What you are asked to do:
Can you copy out verbatim every line of the material, starting at the line containing "Click off-market marker number 40" and running through the end of the material, both ends inclusive, with the pictures left out?
** begin **
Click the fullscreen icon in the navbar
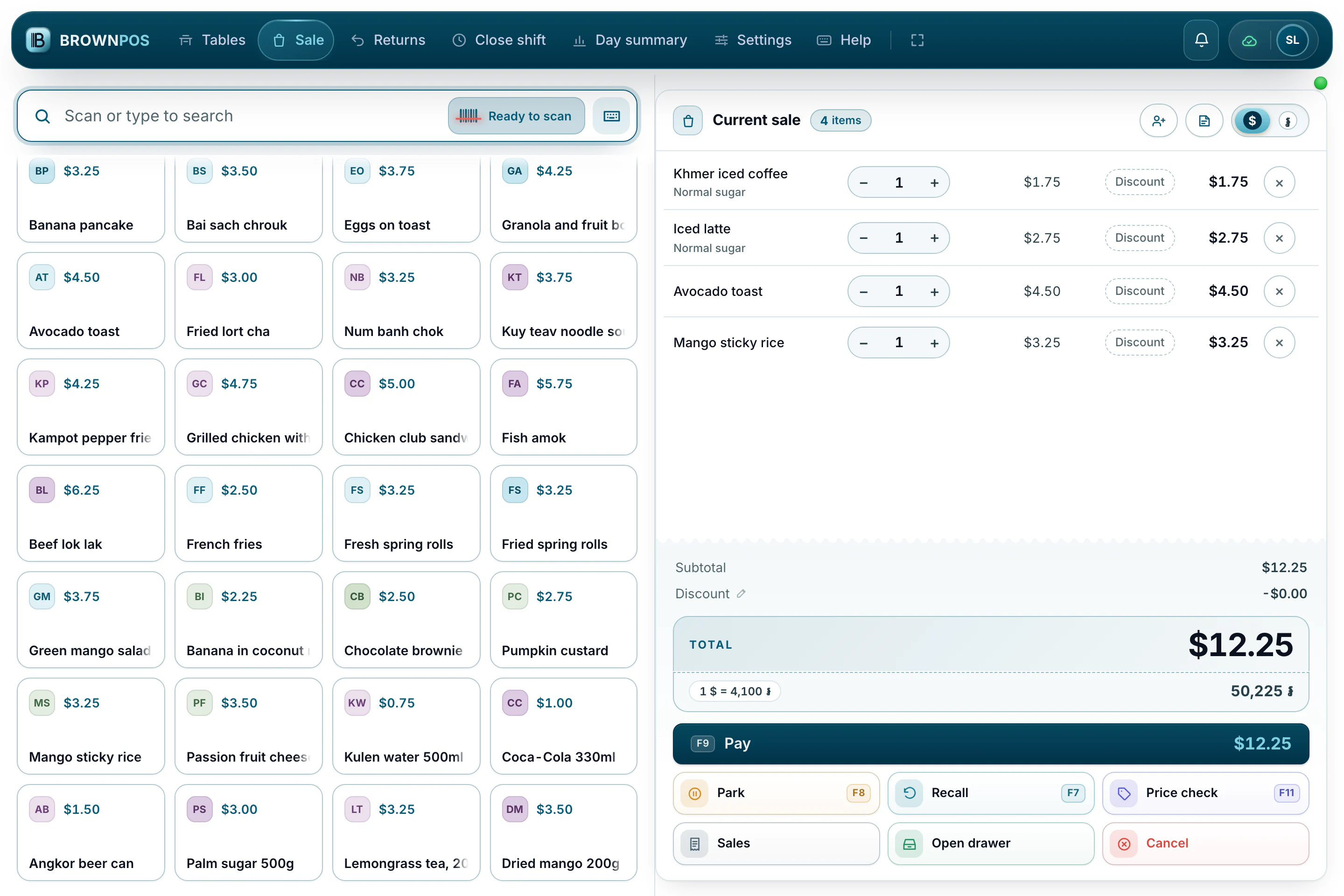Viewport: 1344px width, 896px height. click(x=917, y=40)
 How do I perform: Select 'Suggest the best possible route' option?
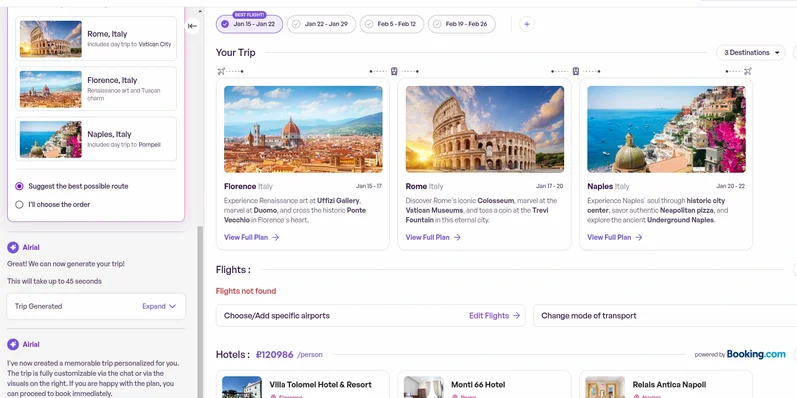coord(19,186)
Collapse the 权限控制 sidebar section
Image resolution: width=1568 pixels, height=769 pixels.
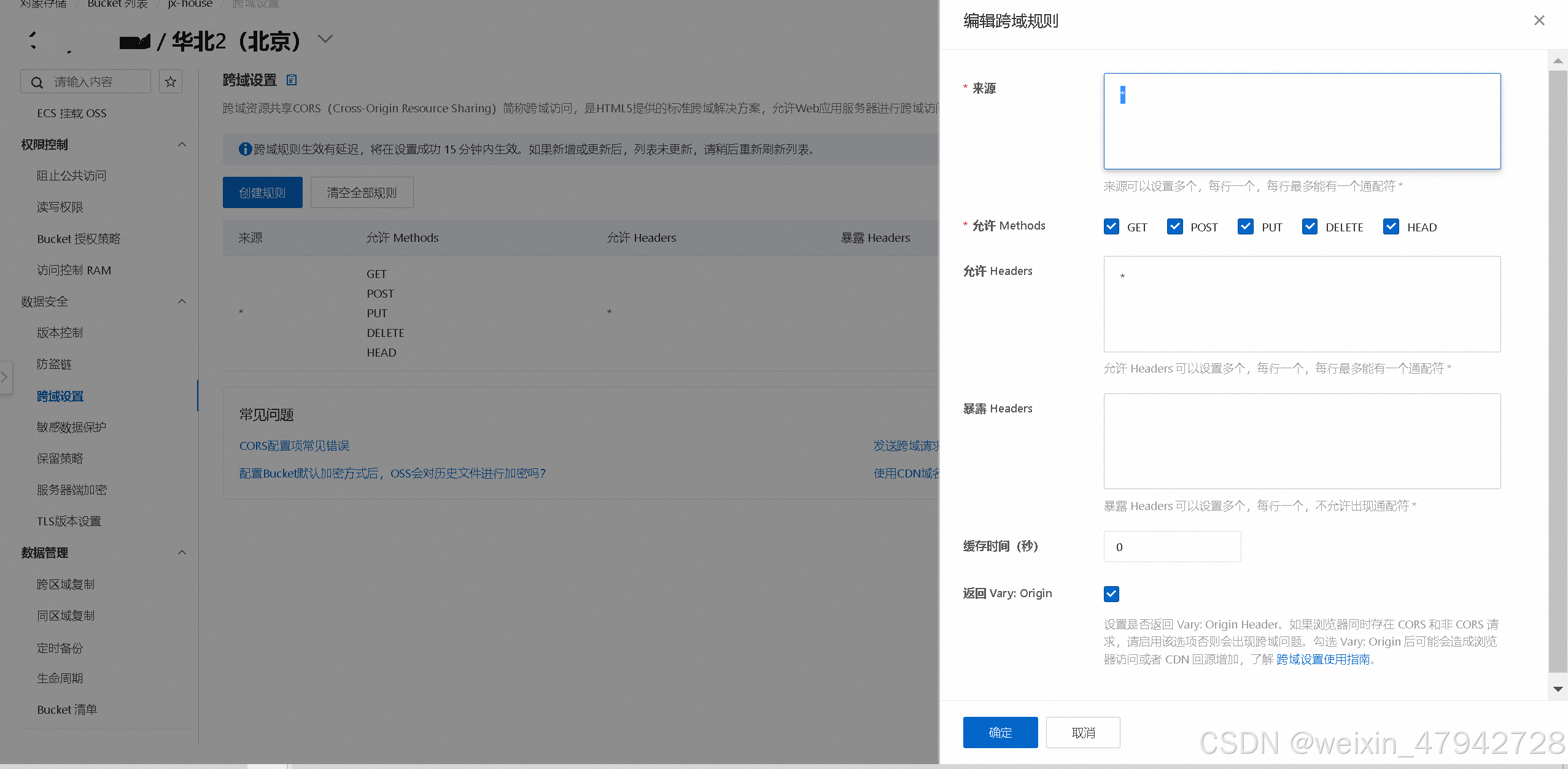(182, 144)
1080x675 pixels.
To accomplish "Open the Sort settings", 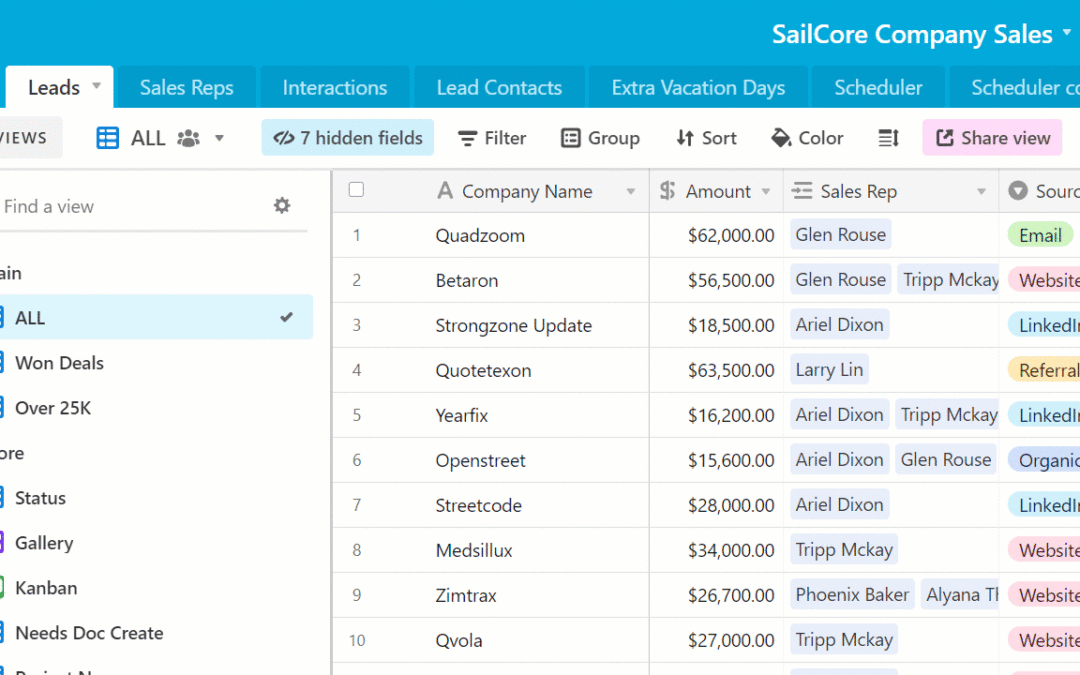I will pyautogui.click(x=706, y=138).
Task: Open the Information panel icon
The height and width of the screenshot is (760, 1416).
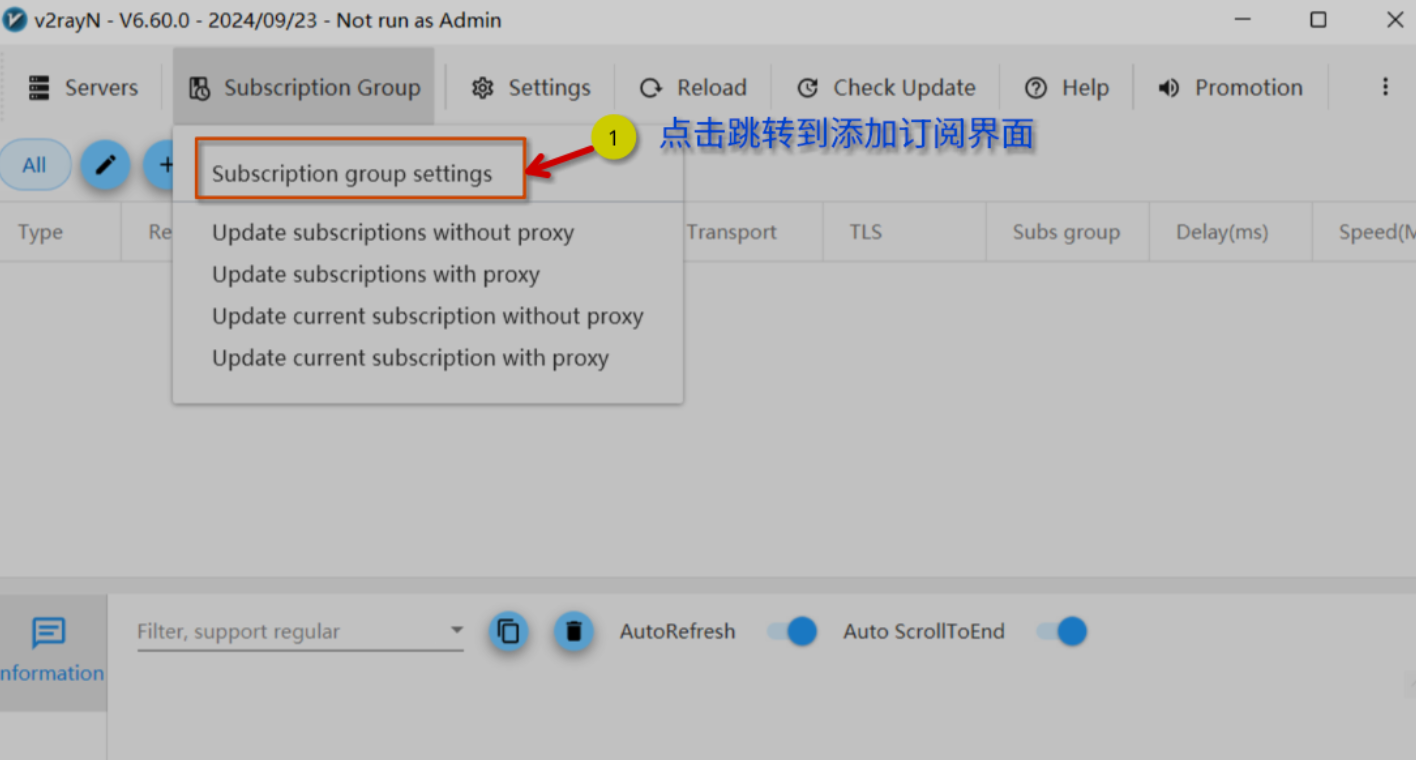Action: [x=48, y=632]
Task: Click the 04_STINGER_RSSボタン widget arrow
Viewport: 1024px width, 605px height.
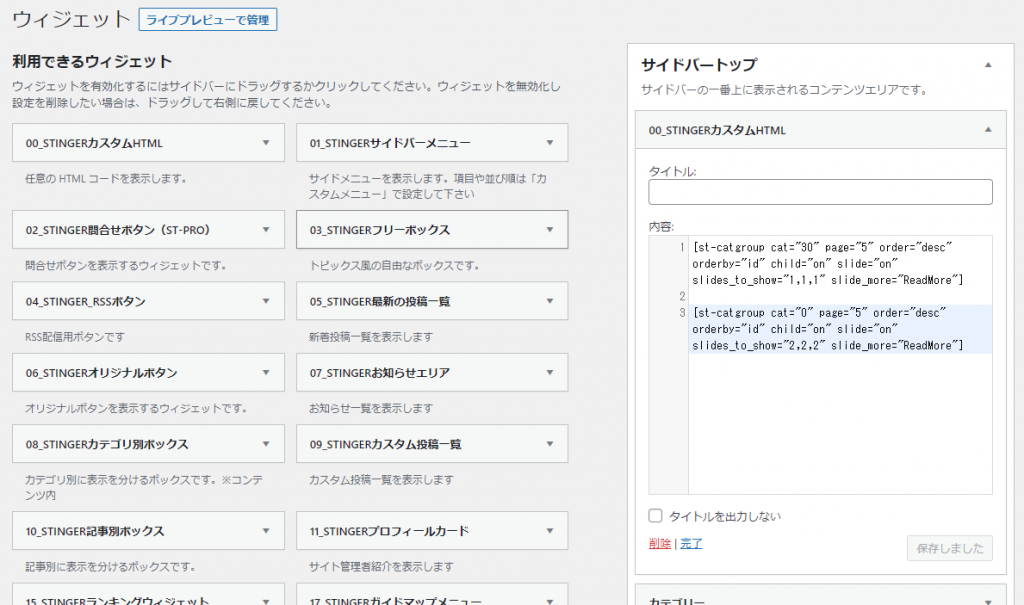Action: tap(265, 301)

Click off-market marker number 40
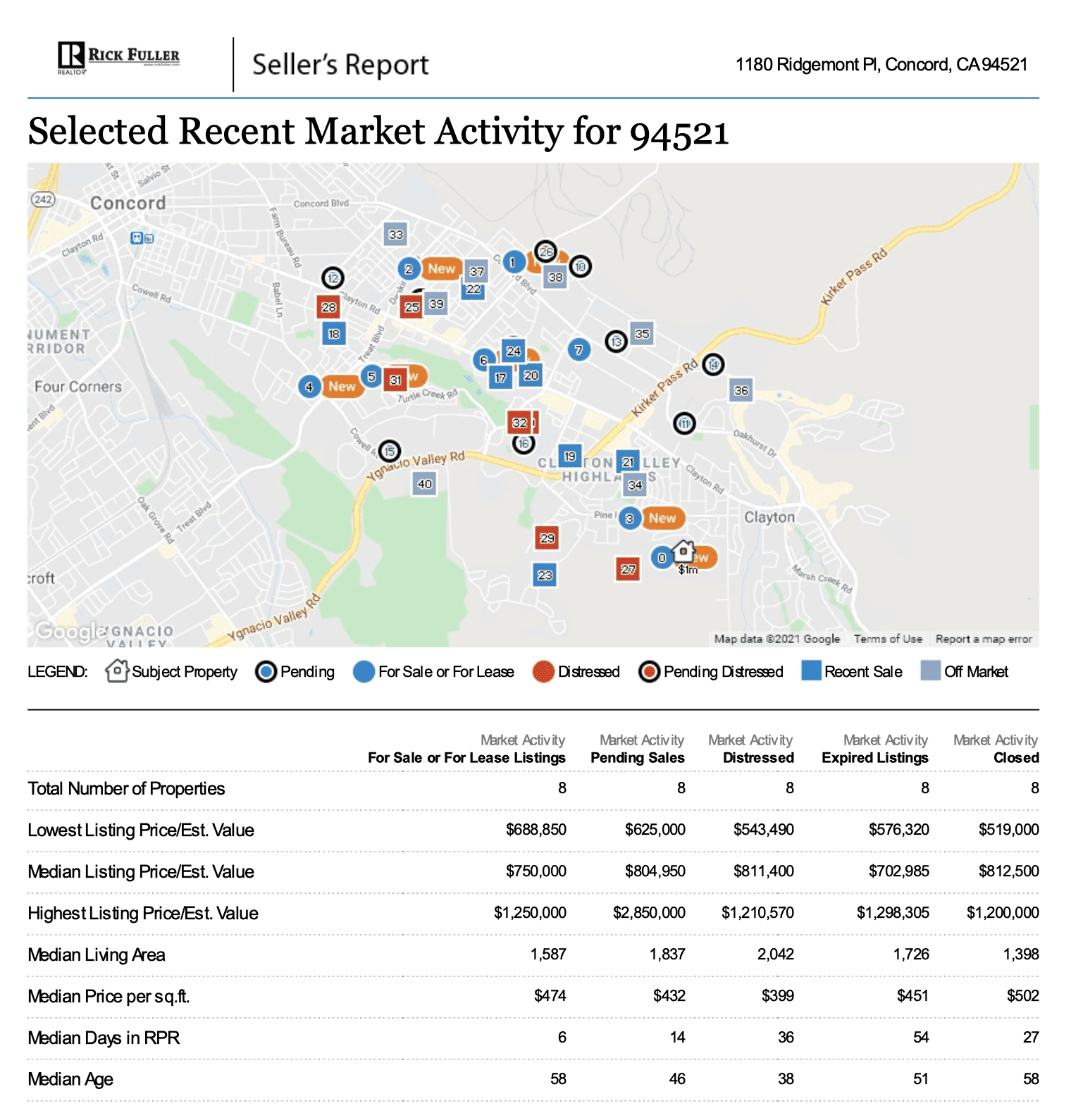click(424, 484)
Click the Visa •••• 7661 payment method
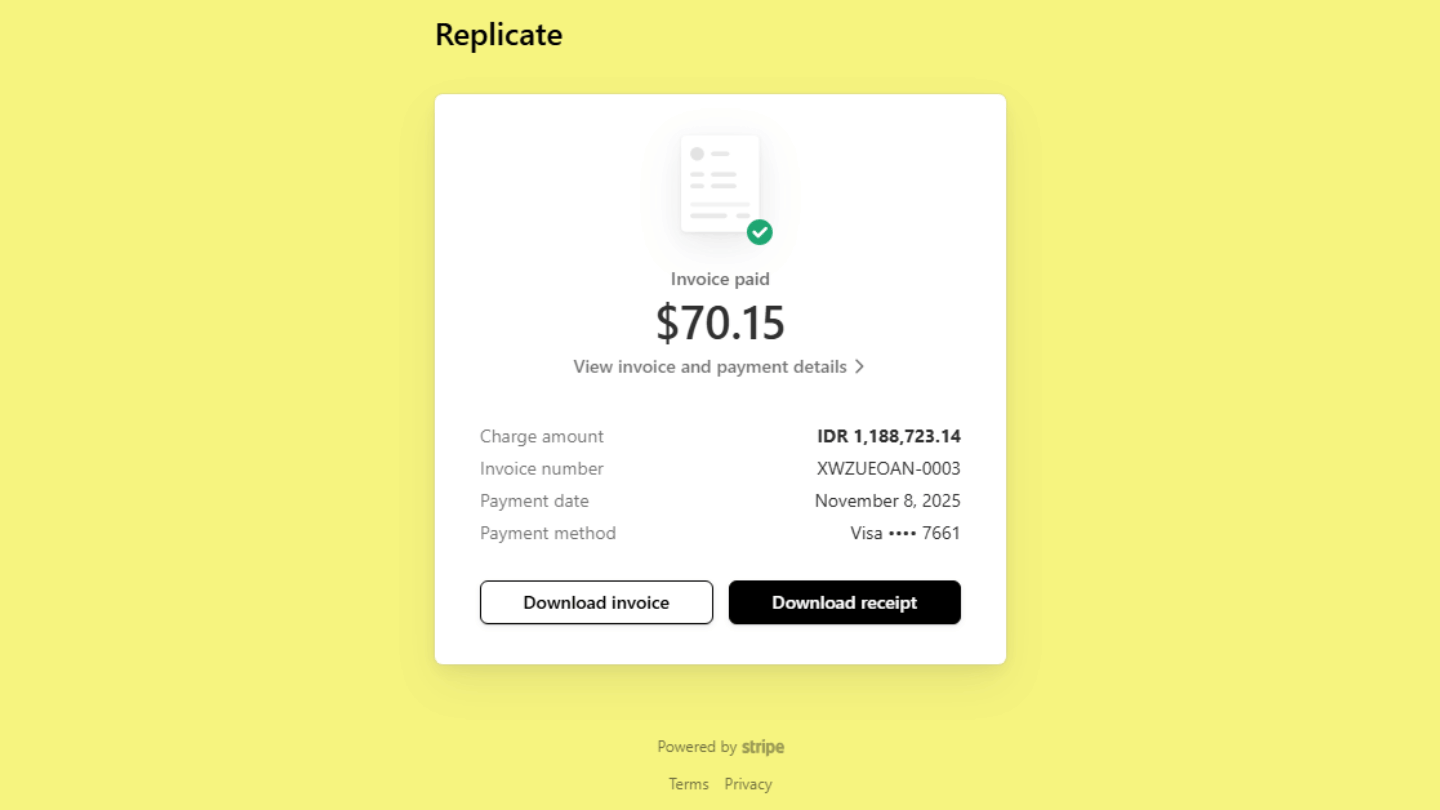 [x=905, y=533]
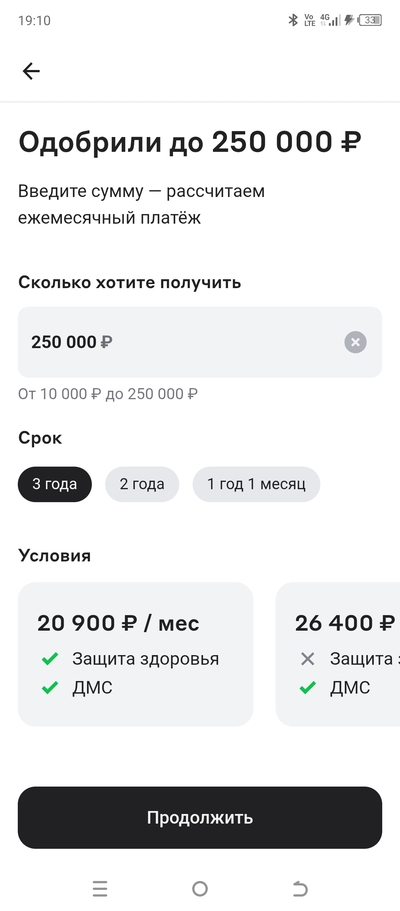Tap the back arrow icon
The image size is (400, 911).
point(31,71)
** end **
Final result:
Click off-market marker number 40
click(424, 484)
Click the Visa •••• 7661 payment method
 [x=905, y=533]
Tap the back arrow icon
The image size is (400, 911).
point(31,71)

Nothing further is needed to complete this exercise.